The basics of observing Kubernetes: A bird-watcher’s perspective

An avid bird-watcher once told me that for bird-watching beginners, it’s more important to focus on learning about the birds and identifying their unique songs rather than trying to find the perfect pair of binoculars.

One of the aspects that makes Kubernetes such an interesting and dynamic system to observe is that unlike many other pieces of technology, it is not just one big bird always singing the same song but a group of different bird species who happen to sing a variety of amazing songs.

Using these metaphors around bird-watching relates well to Kubernetes observability. Let's first learn about the equivalent Kubernetes birds we can observe by looking at the key Kubernetes components and start exploring their bird songs by understanding which signals each one emits.

In this blog, we will focus on observing the infrastructure of Kubernetes over observing applications deployed on Kubernetes, giving us a view from the perspective of a Kubernetes cluster administrator.

What is observable in Kubernetes?

Kubernetes has four main components that we need to be aware of in order to understand what we will be observing: the control plane, nodes, pods, and containers.

Monitoring the Kubernetes control plane 

This is a machine (virtual or physical) comprising a collection of items that are mainly focused on dealing with Kubernetes being an orchestrator. The key element of the control plane is the kube-apiserver, and the data we can get through it will enable us to best understand the overall status of the cluster.

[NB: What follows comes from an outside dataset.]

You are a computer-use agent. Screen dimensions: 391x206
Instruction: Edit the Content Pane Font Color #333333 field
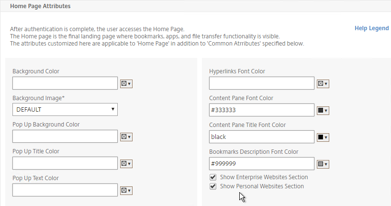(262, 110)
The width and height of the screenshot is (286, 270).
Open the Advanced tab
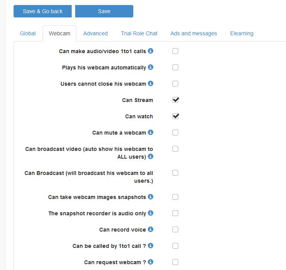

Control plane elements observable through the kube-apiserver are: 

  • etcd: a distributed key value pair database used as a backing store for cluster data
  • kube-scheduler: the controller responsible for deciding which node to place new pods in
  • kube-controller-manager: runs all controller processes; logically controllers are separate but to reduce complexity they’re bundled into a single binary and process
  • cloud-controller-manager: the controller responsible for interacting with cloud provider resources via the cloud provider API

A read through the Kubernetes documentation is recommended to get into more details of the functions that each of these control plane components is there to perform.

Monitoring Kubernetes nodes 

Nodes give Kubernetes its computing power. They are the (virtual or physical) machines pods run on. Each node contains the following elements:

  • kubelet: an agent in charge of registering the node with control plane, making sure containers running in each pod are healthy and communicating this information back to the control plane through the kube-apiserver
  • kube-proxy: a network proxy that runs on each node, making network communication to pods from inside and outside the cluster possible
  • container runtime: the software that is responsible for running containers

More details on each node component can be found in the Kubernetes documentation.

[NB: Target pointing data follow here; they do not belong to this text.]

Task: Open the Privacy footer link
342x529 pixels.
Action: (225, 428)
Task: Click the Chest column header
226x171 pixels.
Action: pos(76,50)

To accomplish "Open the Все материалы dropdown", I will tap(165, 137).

Monitoring Kubernetes pods and containers

Pods are the smallest deployable computing unit in Kubernetes. We can think of pods as a wrapping for running containers. 

The most common model is to have one container per pod, but there can be multiple containers running in a pod for use cases that require them to be tightly coupled or share resources, such as applications with sidecar containers.

Understanding the Kubernetes resource based model

Kubernetes has a declarative model based on resources. The idea is that users provide an intent and Kubernetes acts on that intent to create or modify the resources as requested by the user without requiring further user input. 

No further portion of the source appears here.